Keeping a riding log–days 1-4

One of the things I’m seeing the kewl kids doing right now is keeping track of how many days they ride their horse(s) during the year. I remember the year I did this with skiing–got some great blogs out of it and rather enjoyed going back later and seeing what I had done. While I did keep a log when I was training Mocha, I never specifically tracked the days. I don’t know how good a job I’ll be doing with this now, but I’m going to try. It’s going to be interesting, plus it would be nice to see just how many days I am riding. And it’s a good way to get back into the blogging habit!

So. Here we go.

Day Four–1/11/2020

English tack. I’m riding mostly English this winter, because I’m finding it easier to get up off Mocha’s back at trot and canter for extended periods, and I prefer to do that with winter footing. Plus it’s easier to carry around in ice and snow. We’re not doing much in the way of hills, where I want that back cinch, nor are we doing road riding or long rides. Right now it’s light schooling in the pasture.

Today we did the usual bending work in serpentines, first with inside bend, then alternating inside and outside bend. I’m finding that doing this work consistently really seems to help keep her shoulders and neck loose. The other thing I’ve discovered is that since she’s living in pasture 24/7 and grazing, it’s easier to ask her to come on the bit right away. No need for stretching out after a period of stall confinement! In any case, the serpentines were accented by blowing wind and snow, along with the herd getting fed hay. Mocha nickered a couple of times as if to say “don’t eat it all before I get there!” Not a chance of that happening, of course.

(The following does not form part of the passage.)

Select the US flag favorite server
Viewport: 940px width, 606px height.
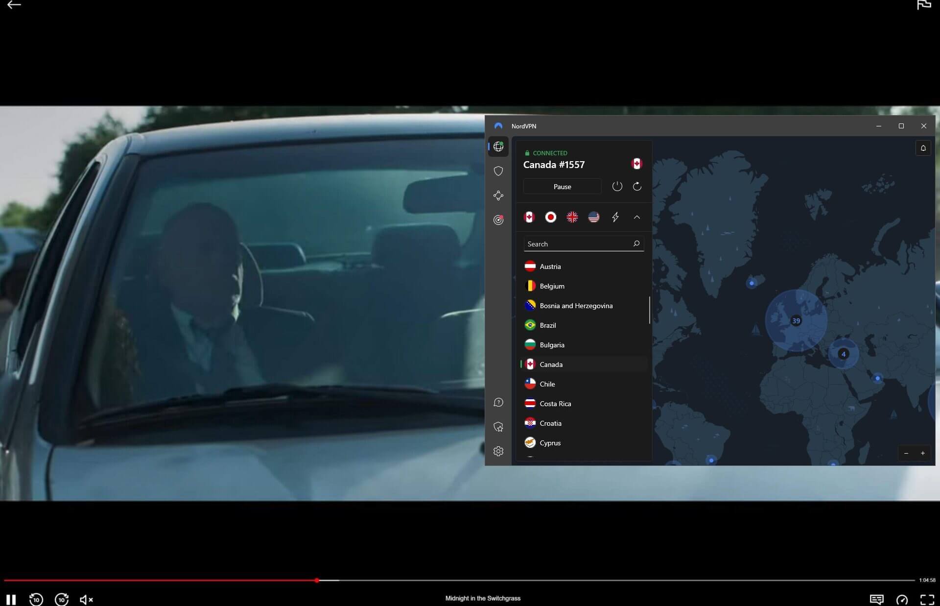(593, 217)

After the serpentines, we did two-tracking, then rode to the pasture section that’s best for cantering/galloping. We did a length on each lead, but then the wind came up, blowing snow so hard at times that we could barely see the herd eating, much less the ranch buildings. Mocha jumped once when the wind hit her haunches just right. But there was enough snow for a good extended canter, and if it hadn’t been blowing so hard, and me still recovering from being sick, we would have gone longer.

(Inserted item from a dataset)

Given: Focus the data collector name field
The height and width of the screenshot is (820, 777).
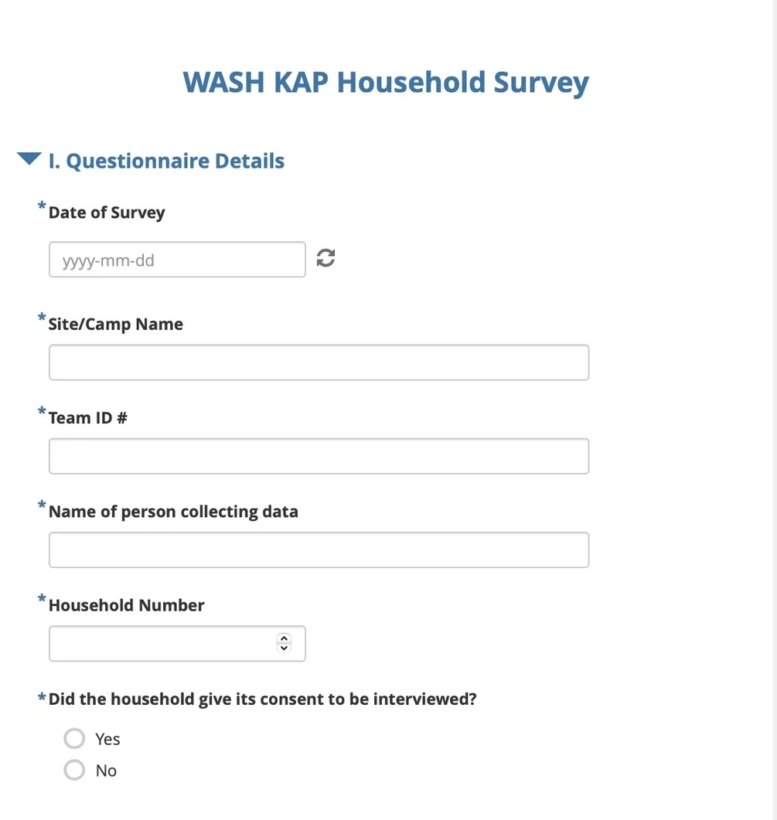Looking at the screenshot, I should pos(319,550).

Also, today she walked 50 yards to meet me in the field, with a slight diversion to make mare face and lunge at a new gelding in the field who thought he would be getting treats too. That’s a big change for a little mare who has previously been at the bottom of the herd hierarchy. But I’ve noticed this winter that she has become more assertive about her space. In her case, it’s something that needed to happen.

Day Three–1/9/2020

Bareback pad and snaffle. Light ride, to get her loosened up before the farrier came. Clear and cold, light snow in the small right-of-way we rode on. She wanted to do more and go–was full of herself this morning, complete with disapproving grunts at having to come onto the bit and WORK when she wanted to GO.

Day Two–1/7/2020

English tack. First regular schooling ride of the year where we went out of a walk. After schooling serpentines and two-tracking, we cantered the long length of the field, twice on each lead, then ended up with chained 180 haunches and forehand turns, 8 of those in each direction, then one 360 of forehand and haunch turns, in each direction.

Day One–1/4/2020

English tack. First day of riding after being down sick for a week. I did not feel very ambitious, so we did serpentines and then a walk around the field. Did not feel like I had the energy to trot or lope. But hey, I got out and I rode, even if I was wiped out afterward!